People ex rel City of San Diego v. Experian Data Corp., No. G060360 (D4d3 Apr. 26, 2022)
Some Plaintiff lawyers sued a credit rating agency and some related companies in federal court under the Fair Credit Reporting Act for selling the private data of 400,000 Californians to an outfit that turned out to be a front for a Vietnamese hacker. The case was dismissed on standing grounds. So the lawyers recruited the City Attorney of San Diego to bring a UCL litigation alleging basically the same facts. The City hired the Firms (three of them) under a 25% contingency fee deal. The terms of the retainer say that the City keeps ultimate control over the litigation, any settlement, etc. The Court goes out of its way to explain that the City Attorney took an active role in the litigation, e.g., it wrote key briefs and took depositions.
Upon learning of the contingency setup, Defendants moved to DQ the Firms, arguing that the contingency violated a prosecutor’s duty of neutrality. The trial court denied the motion and Defendants took a writ.
The Court of Appeal denies relief. The rules on contingencies and prosecutors are pretty settled. In a criminal case, they are per se barred. In a civil case, they are permitted, provided that (1) the case isn’t too criminal-ish so that the per se rule applies; (2) the actual government lawyers maintain full control over the litigation.
On the first point, there are a pair of Supreme Court cases, twenty-five years apart, that explain the distinction. See County of Santa Clara v. Superior Court, 50 Cal.4th 35, 49 (2010); People ex rel. Clancy v. Superior Court, 39 Cal.3d 740 (1985). Clancy said a contingency was improper when the prosecution was a nuisance abatement action designed to shut down adult bookstores.
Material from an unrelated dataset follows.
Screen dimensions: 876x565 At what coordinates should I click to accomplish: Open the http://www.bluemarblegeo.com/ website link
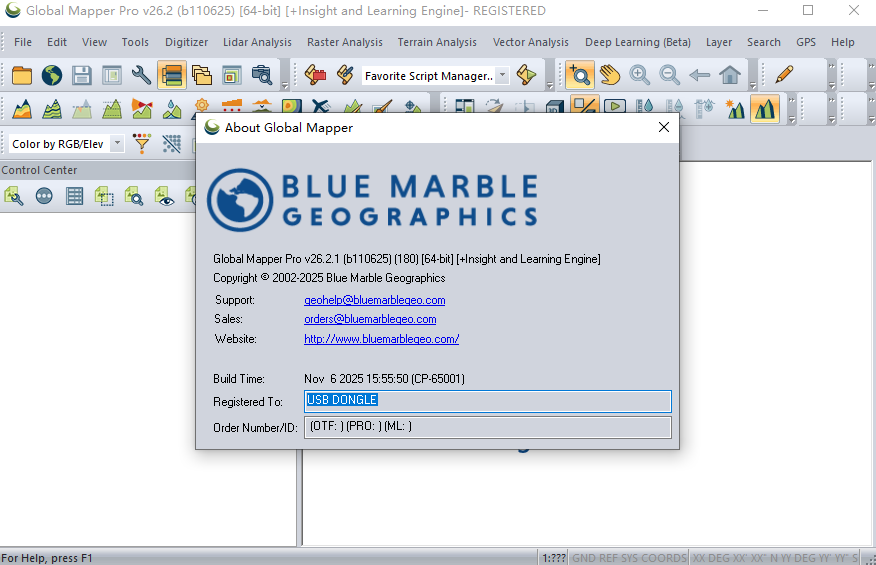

Because the goal was to put people out of business, it was too much like a criminal action to permit a contingency. On the other hand, in Santa Clara, a nuisance case against the manufacturers of lead paint, the remedy was penalties and potential cleanup costs, but an injunction shutting down the businesses was not on the table. There, the Court found that, so long as the government lawyers maintained ultimate and operation control, a contingency is ok.
As the Court of Appeal sees it, this case is more like Santa Clara than Clancy. So a contingency fee is just fine.
The arrangement also doesn’t violate Business and Professions Code § 17206, which requires civil penalties to be used exclusively “for the enforcement of consumer protection laws.” As the Court sees it, paying lawyers a contingency fee to prosecute UCL civil penalty cases is for the enforcement of consumer protection laws.
Writ denied.
I don’t have any truck with the Court of Appeal’s legal analysis here. The case is more like Santa Clara.
The issue I have, however, is that this kind of arrangement stinks of corruption. If the government lawyers are actually in control of the litigation, why are they giving a quarter of the recovery away to private lawyers? And why do they need three law firms?
My hunch here (and it is merely my surmise) is that there are a couple of things are going on at once:
(1) Plaintiff lawyers are serving up prepackaged litigation to certain public prosecutoral agencies headed by elected officials—generally DAs and City Attorneys—holding it out as an easy buck. The agencies get most of the penalties. The plaintiff attorneys avoid the kind of standing rules that apply in regular civil litigation. (Aided by the Supreme Court’s 2020 decision in the Abbott Labs case, which says that any prosecutor who can enforce the UCL can sue and obtain penalties for violations statewide.) Plus they can obtain penalties that are only available in government-brought cases and take a contingency on them.
(2) The contingency fee avoids any out-of-pocket expenditure of public money, which gets around procurement rules that generally apply to government agencies. I would venture that there is zero chance that these legal arrangements are competitively bid.
(3) Some elected prosecutors’ campaign chests benefit from the benevolent largesse of said members the plaintiff bar.
I don’t, as a matter of principle, take issue with the government occasionally hiring private lawyers to handle litigation. But there is a lot of money sloshing around in these private lawyer UCL penalty cases, and a lot of opportunity for graft. There’s certainly an appearance of it, at least.
Plus, UCL civil penalty actions are rife with the potential for abuse. The penalty they afford is up to $2,500 per violation. But the courts steadfastly refuse to come to any fixed definition of what a “violation” is. It is ultimately in the eye of the trial judge. So plaintiffs have every reason to define violation broadly, such that they can claim that thousands or even hundreds of thousands of “violations” happen in any case. Seethis recent opinion for how it works.
Even if the court doesn’t eventually buy it, being subject to a potential penalty in the billions of dollars that won’t get resolved until the court issues a post-trial statement of decision is a lot of pressure to bear. Delegating that kind of thing to contingency fee Plaintiff lawyers (even if the prosecutor needs to approve) is a lot of coercive power to put in the hands of a private actor with strong financial incentives.
A legislative fix is needed. Don’t hold your breath.